This chapter is from the book

Pascal Strings

I've included this section on strings because this feature of the language has a number of very confusing aspects. Under normal circumstances, Pascal strings are very easy to use. However, there happen to be a number of different kinds of Pascal strings, and that proliferation of types really cries out for a clear explanation.

Object Pascal has four different kinds of strings: ShortStrings, AnsiStrings, PChars, and WideStrings. All Object Pascal strings except WideStrings are, at heart, little more than an array of Char. A WideString is an array of WideChars. A Char is 8 bits in size, while a WideChar is 16 bits—going on 32 bits—in size. I will explain more about WideStrings and WideChars at the end of this section on strings.
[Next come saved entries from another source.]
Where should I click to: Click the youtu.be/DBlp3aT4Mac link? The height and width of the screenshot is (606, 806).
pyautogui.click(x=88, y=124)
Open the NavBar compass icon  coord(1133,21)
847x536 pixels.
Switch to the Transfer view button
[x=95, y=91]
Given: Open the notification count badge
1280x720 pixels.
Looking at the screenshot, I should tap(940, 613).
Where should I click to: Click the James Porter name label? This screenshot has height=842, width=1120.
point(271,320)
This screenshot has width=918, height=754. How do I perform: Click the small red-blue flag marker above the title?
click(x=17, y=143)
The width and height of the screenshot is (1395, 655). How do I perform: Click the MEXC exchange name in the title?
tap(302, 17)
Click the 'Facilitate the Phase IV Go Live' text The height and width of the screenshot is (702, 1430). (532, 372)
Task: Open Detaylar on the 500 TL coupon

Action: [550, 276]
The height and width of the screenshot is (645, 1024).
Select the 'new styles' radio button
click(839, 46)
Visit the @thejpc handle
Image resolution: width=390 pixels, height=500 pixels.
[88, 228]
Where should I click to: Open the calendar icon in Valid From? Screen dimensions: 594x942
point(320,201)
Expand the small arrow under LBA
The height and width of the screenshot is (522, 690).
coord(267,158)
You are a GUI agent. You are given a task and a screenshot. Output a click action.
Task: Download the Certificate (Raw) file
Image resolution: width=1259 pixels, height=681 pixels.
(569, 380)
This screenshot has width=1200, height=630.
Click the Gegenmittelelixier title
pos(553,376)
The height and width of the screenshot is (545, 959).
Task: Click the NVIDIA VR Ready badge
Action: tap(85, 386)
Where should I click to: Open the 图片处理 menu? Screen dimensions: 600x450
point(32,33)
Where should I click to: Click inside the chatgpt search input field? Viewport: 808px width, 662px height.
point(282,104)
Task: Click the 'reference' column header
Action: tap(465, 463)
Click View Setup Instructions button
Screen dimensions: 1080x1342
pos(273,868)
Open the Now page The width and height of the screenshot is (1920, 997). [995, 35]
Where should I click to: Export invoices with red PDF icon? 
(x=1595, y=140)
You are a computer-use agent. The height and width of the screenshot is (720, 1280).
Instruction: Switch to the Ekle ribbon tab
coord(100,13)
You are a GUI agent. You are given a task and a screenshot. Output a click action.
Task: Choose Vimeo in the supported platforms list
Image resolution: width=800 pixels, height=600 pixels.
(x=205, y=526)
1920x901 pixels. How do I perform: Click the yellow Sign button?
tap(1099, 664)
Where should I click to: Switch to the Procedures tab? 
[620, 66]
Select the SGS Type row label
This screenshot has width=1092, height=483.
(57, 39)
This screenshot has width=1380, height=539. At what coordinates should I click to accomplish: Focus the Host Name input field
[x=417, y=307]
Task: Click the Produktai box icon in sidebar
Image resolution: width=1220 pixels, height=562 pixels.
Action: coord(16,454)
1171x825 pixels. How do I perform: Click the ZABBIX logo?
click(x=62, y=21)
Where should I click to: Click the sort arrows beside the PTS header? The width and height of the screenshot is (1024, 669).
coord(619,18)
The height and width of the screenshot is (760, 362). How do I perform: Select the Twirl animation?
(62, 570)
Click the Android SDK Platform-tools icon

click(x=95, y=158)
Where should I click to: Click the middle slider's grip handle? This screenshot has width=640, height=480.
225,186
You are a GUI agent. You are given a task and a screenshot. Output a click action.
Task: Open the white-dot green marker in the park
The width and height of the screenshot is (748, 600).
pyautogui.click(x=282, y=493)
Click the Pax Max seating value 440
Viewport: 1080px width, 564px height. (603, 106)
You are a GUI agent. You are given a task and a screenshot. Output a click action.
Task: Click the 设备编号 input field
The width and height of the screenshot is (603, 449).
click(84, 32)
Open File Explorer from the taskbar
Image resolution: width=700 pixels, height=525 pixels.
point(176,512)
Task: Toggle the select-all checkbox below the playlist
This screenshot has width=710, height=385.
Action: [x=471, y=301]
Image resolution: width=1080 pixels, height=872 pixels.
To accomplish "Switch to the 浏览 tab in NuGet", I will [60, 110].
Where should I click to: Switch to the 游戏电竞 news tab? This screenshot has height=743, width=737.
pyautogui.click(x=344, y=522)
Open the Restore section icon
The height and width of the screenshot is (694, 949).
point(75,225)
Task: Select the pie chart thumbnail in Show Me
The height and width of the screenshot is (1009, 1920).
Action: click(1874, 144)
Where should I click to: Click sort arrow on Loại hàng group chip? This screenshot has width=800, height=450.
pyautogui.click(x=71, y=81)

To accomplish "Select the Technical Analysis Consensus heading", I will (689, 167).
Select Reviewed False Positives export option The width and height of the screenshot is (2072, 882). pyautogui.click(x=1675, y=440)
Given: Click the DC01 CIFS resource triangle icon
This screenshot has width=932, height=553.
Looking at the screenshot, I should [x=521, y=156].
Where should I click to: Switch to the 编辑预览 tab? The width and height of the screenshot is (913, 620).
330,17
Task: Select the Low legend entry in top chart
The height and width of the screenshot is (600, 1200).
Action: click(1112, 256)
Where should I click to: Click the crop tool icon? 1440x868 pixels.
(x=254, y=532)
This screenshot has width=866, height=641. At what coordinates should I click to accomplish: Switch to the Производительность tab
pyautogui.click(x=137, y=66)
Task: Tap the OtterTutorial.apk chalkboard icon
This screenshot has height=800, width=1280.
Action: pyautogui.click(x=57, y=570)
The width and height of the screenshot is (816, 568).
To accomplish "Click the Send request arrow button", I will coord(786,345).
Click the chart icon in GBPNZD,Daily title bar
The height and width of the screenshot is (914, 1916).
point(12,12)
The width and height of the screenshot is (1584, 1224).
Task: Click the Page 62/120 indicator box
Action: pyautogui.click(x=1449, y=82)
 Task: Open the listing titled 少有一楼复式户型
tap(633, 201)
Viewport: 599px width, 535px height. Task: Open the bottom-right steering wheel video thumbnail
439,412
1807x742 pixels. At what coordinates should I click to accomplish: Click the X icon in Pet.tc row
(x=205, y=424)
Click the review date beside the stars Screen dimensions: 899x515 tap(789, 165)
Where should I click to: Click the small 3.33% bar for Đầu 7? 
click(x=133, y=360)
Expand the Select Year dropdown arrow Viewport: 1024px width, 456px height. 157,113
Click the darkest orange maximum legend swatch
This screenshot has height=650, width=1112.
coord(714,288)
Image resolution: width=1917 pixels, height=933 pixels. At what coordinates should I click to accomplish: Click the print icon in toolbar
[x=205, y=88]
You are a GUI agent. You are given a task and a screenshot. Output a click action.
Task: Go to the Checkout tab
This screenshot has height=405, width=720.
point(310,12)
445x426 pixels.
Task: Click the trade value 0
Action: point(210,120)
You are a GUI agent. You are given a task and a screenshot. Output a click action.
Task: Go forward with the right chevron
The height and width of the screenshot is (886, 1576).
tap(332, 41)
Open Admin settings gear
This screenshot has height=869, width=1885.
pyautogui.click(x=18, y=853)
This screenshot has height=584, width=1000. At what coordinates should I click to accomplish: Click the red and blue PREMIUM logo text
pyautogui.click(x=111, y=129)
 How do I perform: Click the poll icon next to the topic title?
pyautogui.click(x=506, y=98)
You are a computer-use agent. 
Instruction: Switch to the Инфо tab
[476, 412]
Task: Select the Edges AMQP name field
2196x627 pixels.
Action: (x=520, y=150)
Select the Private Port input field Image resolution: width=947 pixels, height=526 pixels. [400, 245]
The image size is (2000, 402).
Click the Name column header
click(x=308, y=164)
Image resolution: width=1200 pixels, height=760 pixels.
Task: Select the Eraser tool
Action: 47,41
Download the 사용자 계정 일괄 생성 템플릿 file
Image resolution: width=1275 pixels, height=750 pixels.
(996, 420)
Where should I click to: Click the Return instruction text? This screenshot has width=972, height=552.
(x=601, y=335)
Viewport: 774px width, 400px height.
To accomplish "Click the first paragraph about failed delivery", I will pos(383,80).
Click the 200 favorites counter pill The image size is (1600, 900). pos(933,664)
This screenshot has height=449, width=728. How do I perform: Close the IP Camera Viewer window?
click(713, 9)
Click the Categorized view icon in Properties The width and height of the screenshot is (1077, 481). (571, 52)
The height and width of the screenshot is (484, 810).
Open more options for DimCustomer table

The following code fragment gives you examples of the types of things you can do with a Char or a String. The code explicitly uses AnsiStrings, but most of it would work the same regardless of whether the variables S and S2 were declared as ShortStrings, PChars, or AnsiStrings. Of course, I will explain the differences among these three types later in this section. Here is the example:

  a, b: Char;
  S, S2: String;
  S := `Sam';     // Valid: Set a string equal to a string literal
  S := `1';       // Valid: Set a string equal to character
  S := `';        // Valid: Set a string equal to an empty string literal
  a := `1';       // Valid: Set a Char equal to a character literal
  b := a;          // Valid: Set a Char equal to Char
  a := `Sam';     // Invalid: You can't set a Char equal to a string
  a := #65;       // Valid: Set a Char equal to a character literal
  a := Char(10);  // Valid: Set a Char equal to an integer converted to a char
  a := S[1];      // Valid: Set a Char equal to the first Char in a string
  S2 := `Sam'#10; // Valid: Set a string equal to a string with Char appended
  S := S + S2;    // Valid: Concatenate two strings
  if (S = S2) then
    ShowMessage(`S and S2 contain equivalent strings');
  if (S > S2) then
    ShowMessage(`S would appear in a dictionary after S2');

The Pascal language originated in Europe, so strings follow the traditional European syntax and are set off with single rather than double quotes. The code shown here declares two Chars and two Strings. The first statement after the begin correctly sets the String equal to a string literal that contains three letters. You can also set a String equal to a string literal that contains a single character or no characters. You can set a Char equal to a single character such as a, b, A, or B. You cannot set a Char equal to a string such as Sam. You can, however, set a Char equal to the first character in a String, as in a := S[1]. You can also set a String equal to the 65th character in a character set by writing this syntax: a := #65. In the standard ANSI character set, the 65th character is a capital A, so this is equivalent to setting a Char equal to the letter A: a := `A';. The expression Char(10) is equivalent to the expression #10. Both expressions reference the 10th ANSI character, which is usually the linefeed character. It is also legal to append or insert characters into a string using the following syntax: S := `Sam'#10;. This adds a linefeed to the end of the string. Notice that the character is appended outside the closing quote.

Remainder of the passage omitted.